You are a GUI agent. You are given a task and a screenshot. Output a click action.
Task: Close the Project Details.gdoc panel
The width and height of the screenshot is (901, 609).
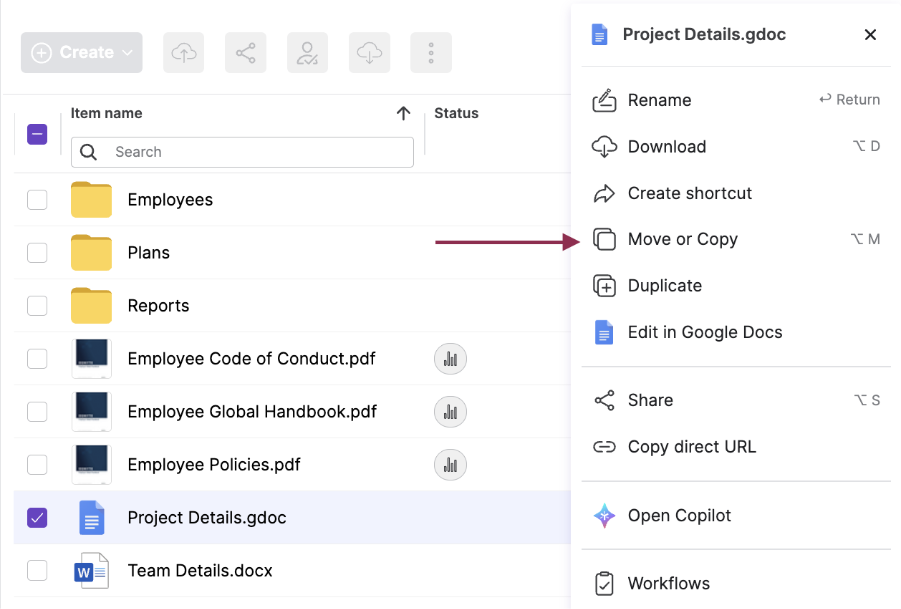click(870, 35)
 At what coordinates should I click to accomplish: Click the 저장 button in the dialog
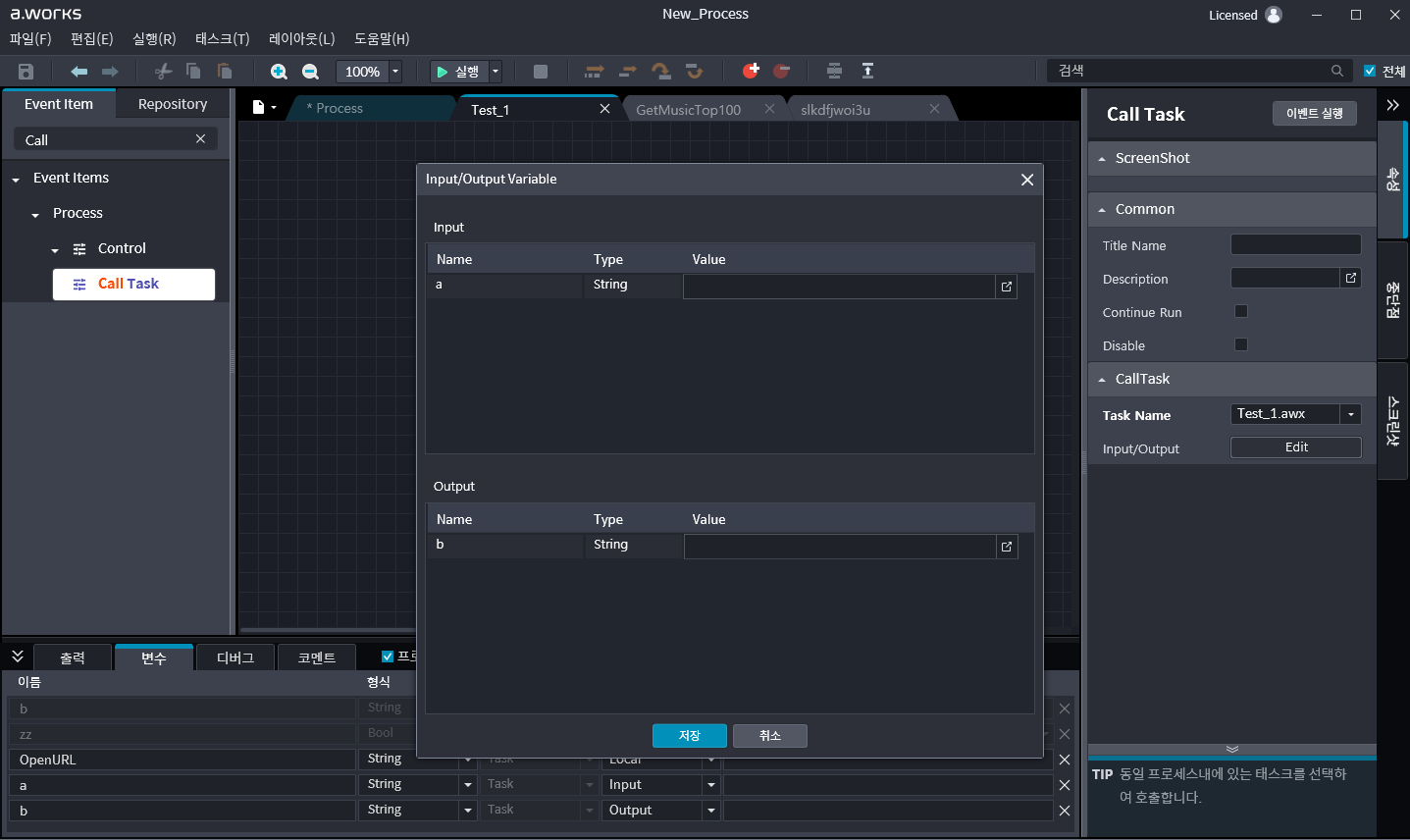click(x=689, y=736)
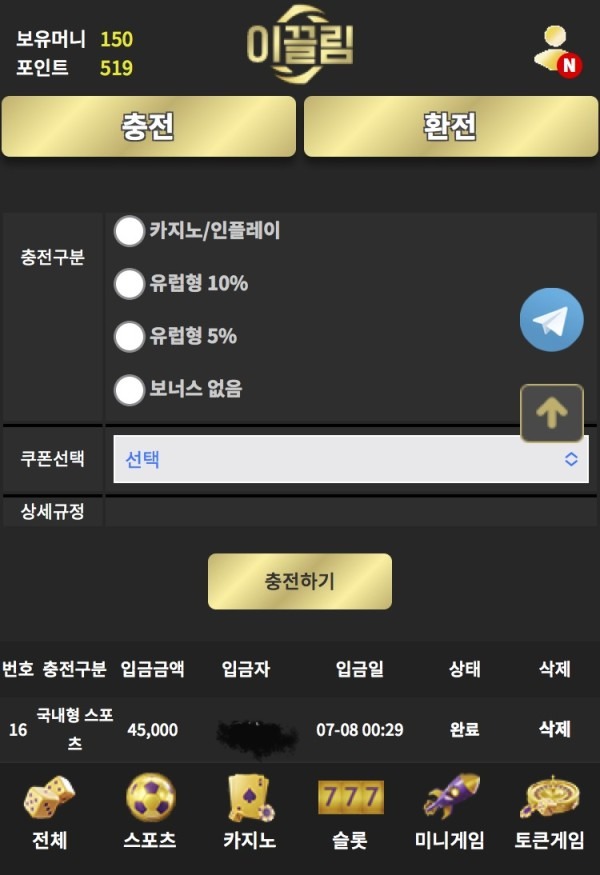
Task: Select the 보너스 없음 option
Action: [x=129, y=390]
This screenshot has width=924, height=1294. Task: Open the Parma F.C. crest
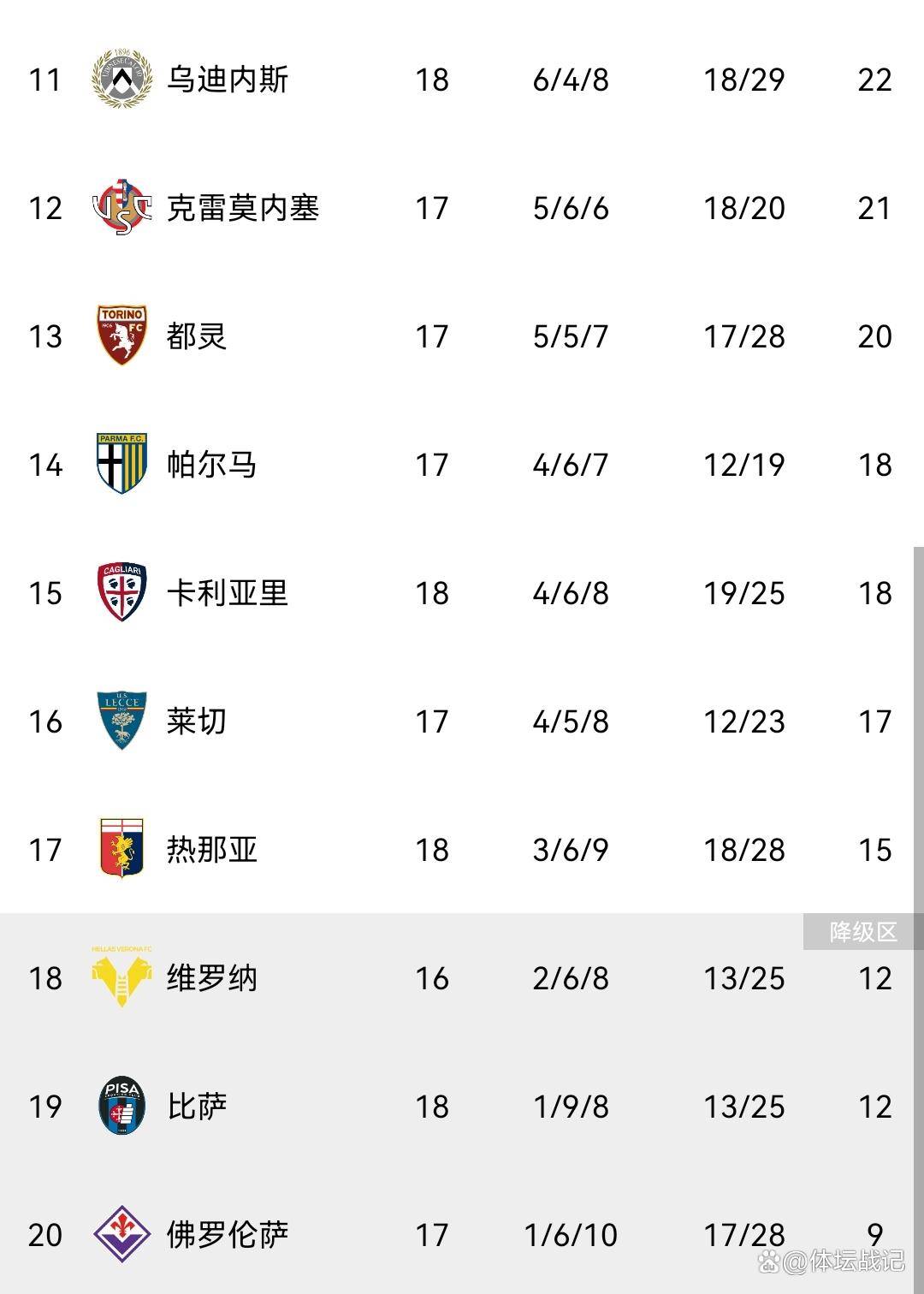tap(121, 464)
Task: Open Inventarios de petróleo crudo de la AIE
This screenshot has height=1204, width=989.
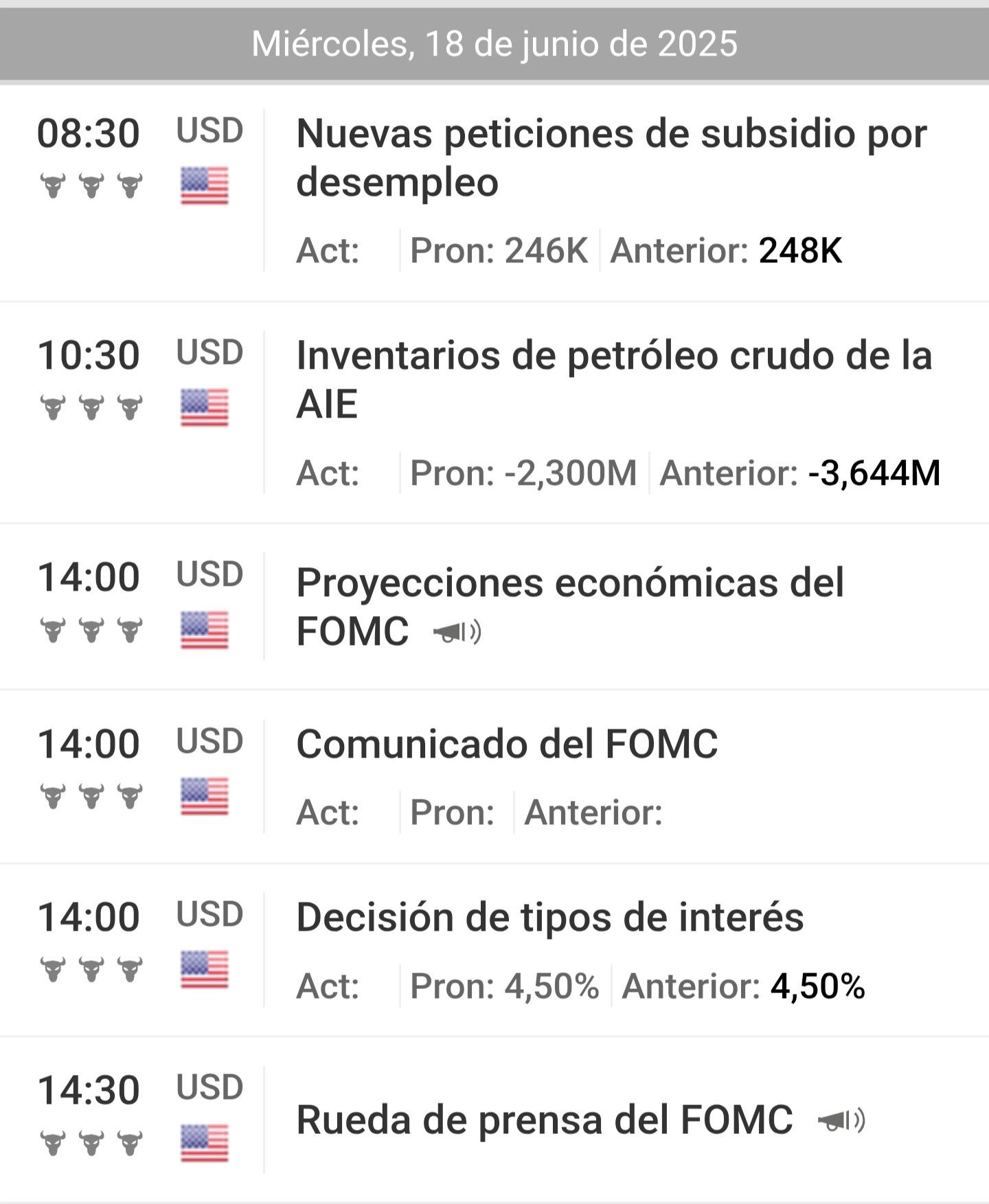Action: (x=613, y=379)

Task brief:
Return the full listing above exactly as written, and omit the pictures.

Task output:
You are a GUI agent. You are given a task and a screenshot. Output a click action.
Task: Close the Project Details.gdoc panel
The width and height of the screenshot is (901, 609).
click(870, 35)
 At what coordinates should I click to accomplish: Click the 저장 button in the dialog
click(x=689, y=736)
Task: Select the 보너스 없음 option
Action: [x=129, y=390]
This screenshot has width=924, height=1294. Task: Open the Parma F.C. crest
tap(121, 464)
Task: Open Inventarios de petróleo crudo de la AIE
This screenshot has height=1204, width=989.
Action: (x=613, y=379)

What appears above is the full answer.